◆ What is needed ◆
Nothing but an exact copy of the listing should be given.

◆ Provided data ◆
*** Block opens ***

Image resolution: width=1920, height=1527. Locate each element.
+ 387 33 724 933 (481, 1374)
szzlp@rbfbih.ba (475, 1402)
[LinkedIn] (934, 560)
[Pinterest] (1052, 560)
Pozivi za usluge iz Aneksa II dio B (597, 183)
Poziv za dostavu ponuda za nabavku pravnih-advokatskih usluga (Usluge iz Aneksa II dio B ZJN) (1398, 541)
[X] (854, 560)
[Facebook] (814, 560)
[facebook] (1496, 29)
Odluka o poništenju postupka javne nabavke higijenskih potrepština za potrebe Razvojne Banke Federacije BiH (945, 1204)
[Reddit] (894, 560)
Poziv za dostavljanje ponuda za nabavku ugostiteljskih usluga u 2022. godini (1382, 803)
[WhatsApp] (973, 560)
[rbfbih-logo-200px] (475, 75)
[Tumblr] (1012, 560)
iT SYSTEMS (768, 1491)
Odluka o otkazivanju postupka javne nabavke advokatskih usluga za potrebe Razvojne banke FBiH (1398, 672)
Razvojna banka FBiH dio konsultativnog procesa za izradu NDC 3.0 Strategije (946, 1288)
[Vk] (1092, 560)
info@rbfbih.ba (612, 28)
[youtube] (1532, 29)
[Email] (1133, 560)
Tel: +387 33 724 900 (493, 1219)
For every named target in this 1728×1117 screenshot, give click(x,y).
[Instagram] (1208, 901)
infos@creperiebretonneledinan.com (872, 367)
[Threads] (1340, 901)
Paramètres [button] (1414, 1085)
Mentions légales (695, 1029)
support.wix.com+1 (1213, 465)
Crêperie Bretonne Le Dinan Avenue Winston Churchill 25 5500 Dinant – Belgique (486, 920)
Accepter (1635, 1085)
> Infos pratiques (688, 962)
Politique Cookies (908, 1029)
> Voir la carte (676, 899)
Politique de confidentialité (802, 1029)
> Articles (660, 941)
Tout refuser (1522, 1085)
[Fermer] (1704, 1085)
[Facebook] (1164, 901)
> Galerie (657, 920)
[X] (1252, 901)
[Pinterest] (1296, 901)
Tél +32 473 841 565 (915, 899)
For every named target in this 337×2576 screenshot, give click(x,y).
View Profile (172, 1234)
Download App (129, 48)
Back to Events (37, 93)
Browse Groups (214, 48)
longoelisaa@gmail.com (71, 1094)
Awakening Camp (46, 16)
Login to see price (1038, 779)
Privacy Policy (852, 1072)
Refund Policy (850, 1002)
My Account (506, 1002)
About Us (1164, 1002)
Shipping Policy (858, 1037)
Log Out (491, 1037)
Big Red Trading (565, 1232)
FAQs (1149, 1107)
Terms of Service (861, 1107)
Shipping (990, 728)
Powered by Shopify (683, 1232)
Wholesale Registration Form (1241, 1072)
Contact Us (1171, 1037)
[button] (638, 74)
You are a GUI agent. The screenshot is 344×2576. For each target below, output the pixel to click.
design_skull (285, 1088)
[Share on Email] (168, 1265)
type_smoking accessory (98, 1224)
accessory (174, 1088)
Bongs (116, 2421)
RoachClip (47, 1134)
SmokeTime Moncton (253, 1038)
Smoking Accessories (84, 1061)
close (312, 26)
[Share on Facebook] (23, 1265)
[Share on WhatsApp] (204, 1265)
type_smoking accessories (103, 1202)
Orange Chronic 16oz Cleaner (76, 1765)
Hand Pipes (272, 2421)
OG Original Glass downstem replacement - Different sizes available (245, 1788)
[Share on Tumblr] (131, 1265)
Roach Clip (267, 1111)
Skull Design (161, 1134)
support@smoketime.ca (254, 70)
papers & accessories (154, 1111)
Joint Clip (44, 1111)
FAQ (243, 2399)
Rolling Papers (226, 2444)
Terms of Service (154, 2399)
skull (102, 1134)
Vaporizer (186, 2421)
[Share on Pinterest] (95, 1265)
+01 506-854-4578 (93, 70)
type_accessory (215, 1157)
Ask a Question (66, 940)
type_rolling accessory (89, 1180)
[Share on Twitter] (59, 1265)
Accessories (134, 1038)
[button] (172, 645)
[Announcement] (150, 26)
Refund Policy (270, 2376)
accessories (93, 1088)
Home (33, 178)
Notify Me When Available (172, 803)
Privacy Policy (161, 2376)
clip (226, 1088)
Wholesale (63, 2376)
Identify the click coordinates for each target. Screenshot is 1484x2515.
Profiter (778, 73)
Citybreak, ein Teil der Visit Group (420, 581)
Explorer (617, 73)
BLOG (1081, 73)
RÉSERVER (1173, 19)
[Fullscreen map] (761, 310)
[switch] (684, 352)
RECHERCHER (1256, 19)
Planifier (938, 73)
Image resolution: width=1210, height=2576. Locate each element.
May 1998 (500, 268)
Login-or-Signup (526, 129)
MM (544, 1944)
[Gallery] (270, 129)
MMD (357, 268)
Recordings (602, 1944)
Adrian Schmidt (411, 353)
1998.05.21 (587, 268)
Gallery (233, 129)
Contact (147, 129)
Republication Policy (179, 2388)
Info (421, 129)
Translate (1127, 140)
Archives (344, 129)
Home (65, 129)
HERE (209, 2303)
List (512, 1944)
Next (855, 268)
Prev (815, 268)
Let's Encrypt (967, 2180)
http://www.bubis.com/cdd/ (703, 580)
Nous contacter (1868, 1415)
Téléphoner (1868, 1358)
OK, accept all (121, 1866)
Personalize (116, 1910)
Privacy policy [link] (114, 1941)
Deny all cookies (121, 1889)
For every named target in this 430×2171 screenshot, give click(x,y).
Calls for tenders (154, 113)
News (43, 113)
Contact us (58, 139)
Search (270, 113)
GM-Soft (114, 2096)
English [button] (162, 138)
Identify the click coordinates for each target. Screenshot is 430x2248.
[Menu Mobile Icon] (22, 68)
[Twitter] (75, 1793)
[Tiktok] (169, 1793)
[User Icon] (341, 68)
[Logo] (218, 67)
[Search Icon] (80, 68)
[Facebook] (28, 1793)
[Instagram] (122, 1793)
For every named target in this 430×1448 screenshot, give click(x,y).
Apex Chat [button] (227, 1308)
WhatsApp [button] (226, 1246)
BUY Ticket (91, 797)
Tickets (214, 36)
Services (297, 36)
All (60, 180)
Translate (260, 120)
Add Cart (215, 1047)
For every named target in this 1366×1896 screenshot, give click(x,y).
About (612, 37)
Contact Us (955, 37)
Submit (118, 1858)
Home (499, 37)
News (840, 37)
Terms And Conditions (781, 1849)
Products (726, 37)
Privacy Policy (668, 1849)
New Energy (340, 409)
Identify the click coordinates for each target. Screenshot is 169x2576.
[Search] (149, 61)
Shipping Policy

*** Block closes ***

◆ Written solution ◆
Image resolution: width=1920, height=1527. Locate each element.
+ 387 33 724 933 (481, 1374)
szzlp@rbfbih.ba (475, 1402)
[LinkedIn] (934, 560)
[Pinterest] (1052, 560)
Pozivi za usluge iz Aneksa II dio B (597, 183)
Poziv za dostavu ponuda za nabavku pravnih-advokatskih usluga (Usluge iz Aneksa II dio B ZJN) (1398, 541)
[X] (854, 560)
[Facebook] (814, 560)
[facebook] (1496, 29)
Odluka o poništenju postupka javne nabavke higijenskih potrepština za potrebe Razvojne Banke Federacije BiH (945, 1204)
[Reddit] (894, 560)
Poziv za dostavljanje ponuda za nabavku ugostiteljskih usluga u 2022. godini (1382, 803)
[WhatsApp] (973, 560)
[rbfbih-logo-200px] (475, 75)
[Tumblr] (1012, 560)
iT SYSTEMS (768, 1491)
Odluka o otkazivanju postupka javne nabavke advokatskih usluga za potrebe Razvojne banke FBiH (1398, 672)
Razvojna banka FBiH dio konsultativnog procesa za izradu NDC 3.0 Strategije (946, 1288)
[Vk] (1092, 560)
info@rbfbih.ba (612, 28)
[youtube] (1532, 29)
[Email] (1133, 560)
Tel: +387 33 724 900 (493, 1219)
For every named target in this 1728×1117 screenshot, give click(x,y).
[Instagram] (1208, 901)
infos@creperiebretonneledinan.com (872, 367)
[Threads] (1340, 901)
Paramètres [button] (1414, 1085)
Mentions légales (695, 1029)
support.wix.com+1 (1213, 465)
Crêperie Bretonne Le Dinan Avenue Winston Churchill 25 5500 Dinant – Belgique (486, 920)
Accepter (1635, 1085)
> Infos pratiques (688, 962)
Politique Cookies (908, 1029)
> Voir la carte (676, 899)
Politique de confidentialité (802, 1029)
> Articles (660, 941)
Tout refuser (1522, 1085)
[Fermer] (1704, 1085)
[Facebook] (1164, 901)
> Galerie (657, 920)
[X] (1252, 901)
[Pinterest] (1296, 901)
Tél +32 473 841 565 (915, 899)
For every named target in this 337×2576 screenshot, give click(x,y).
View Profile (172, 1234)
Download App (129, 48)
Back to Events (37, 93)
Browse Groups (214, 48)
longoelisaa@gmail.com (71, 1094)
Awakening Camp (46, 16)
Login to see price (1038, 779)
Privacy Policy (852, 1072)
Refund Policy (850, 1002)
My Account (506, 1002)
About Us (1164, 1002)
Shipping Policy (858, 1037)
Log Out (491, 1037)
Big Red Trading (565, 1232)
FAQs (1149, 1107)
Terms of Service (861, 1107)
Shipping (990, 728)
Powered by Shopify (683, 1232)
Wholesale Registration Form (1241, 1072)
Contact Us (1171, 1037)
[button] (638, 74)
You are a GUI agent. The screenshot is 344×2576. For each target below, output the pixel to click.
design_skull (285, 1088)
[Share on Email] (168, 1265)
type_smoking accessory (98, 1224)
accessory (174, 1088)
Bongs (116, 2421)
RoachClip (47, 1134)
SmokeTime Moncton (253, 1038)
Smoking Accessories (84, 1061)
close (312, 26)
[Share on Facebook] (23, 1265)
[Share on WhatsApp] (204, 1265)
type_smoking accessories (103, 1202)
Orange Chronic 16oz Cleaner (76, 1765)
Hand Pipes (272, 2421)
OG Original Glass downstem replacement - Different sizes available (245, 1788)
[Share on Tumblr] (131, 1265)
Roach Clip (267, 1111)
Skull Design (161, 1134)
support@smoketime.ca (254, 70)
papers & accessories (154, 1111)
Joint Clip (44, 1111)
FAQ (243, 2399)
Rolling Papers (226, 2444)
Terms of Service (154, 2399)
skull (102, 1134)
Vaporizer (186, 2421)
[Share on Pinterest] (95, 1265)
+01 506-854-4578 (93, 70)
type_accessory (215, 1157)
Ask a Question (66, 940)
type_rolling accessory (89, 1180)
[Share on Twitter] (59, 1265)
Accessories (134, 1038)
[button] (172, 645)
[Announcement] (150, 26)
Refund Policy (270, 2376)
accessories (93, 1088)
Home (33, 178)
Notify Me When Available (172, 803)
Privacy Policy (161, 2376)
clip (226, 1088)
Wholesale (63, 2376)
Identify the click coordinates for each target. Screenshot is 1484x2515.
Profiter (778, 73)
Citybreak, ein Teil der Visit Group (420, 581)
Explorer (617, 73)
BLOG (1081, 73)
RÉSERVER (1173, 19)
[Fullscreen map] (761, 310)
[switch] (684, 352)
RECHERCHER (1256, 19)
Planifier (938, 73)
Image resolution: width=1210, height=2576. Locate each element.
May 1998 (500, 268)
Login-or-Signup (526, 129)
MM (544, 1944)
[Gallery] (270, 129)
MMD (357, 268)
Recordings (602, 1944)
Adrian Schmidt (411, 353)
1998.05.21 (587, 268)
Gallery (233, 129)
Contact (147, 129)
Republication Policy (179, 2388)
Info (421, 129)
Translate (1127, 140)
Archives (344, 129)
Home (65, 129)
HERE (209, 2303)
List (512, 1944)
Next (855, 268)
Prev (815, 268)
Let's Encrypt (967, 2180)
http://www.bubis.com/cdd/ (703, 580)
Nous contacter (1868, 1415)
Téléphoner (1868, 1358)
OK, accept all (121, 1866)
Personalize (116, 1910)
Privacy policy [link] (114, 1941)
Deny all cookies (121, 1889)
For every named target in this 430×2171 screenshot, give click(x,y).
Calls for tenders (154, 113)
News (43, 113)
Contact us (58, 139)
Search (270, 113)
GM-Soft (114, 2096)
English [button] (162, 138)
Identify the click coordinates for each target. Screenshot is 430x2248.
[Menu Mobile Icon] (22, 68)
[Twitter] (75, 1793)
[Tiktok] (169, 1793)
[User Icon] (341, 68)
[Logo] (218, 67)
[Search Icon] (80, 68)
[Facebook] (28, 1793)
[Instagram] (122, 1793)
For every named target in this 430×1448 screenshot, give click(x,y).
Apex Chat [button] (227, 1308)
WhatsApp [button] (226, 1246)
BUY Ticket (91, 797)
Tickets (214, 36)
Services (297, 36)
All (60, 180)
Translate (260, 120)
Add Cart (215, 1047)
For every named target in this 1366×1896 screenshot, give click(x,y).
About (612, 37)
Contact Us (955, 37)
Submit (118, 1858)
Home (499, 37)
News (840, 37)
Terms And Conditions (781, 1849)
Products (726, 37)
Privacy Policy (668, 1849)
New Energy (340, 409)
Identify the click coordinates for each target. Screenshot is 169x2576.
[Search] (149, 61)
Shipping Policy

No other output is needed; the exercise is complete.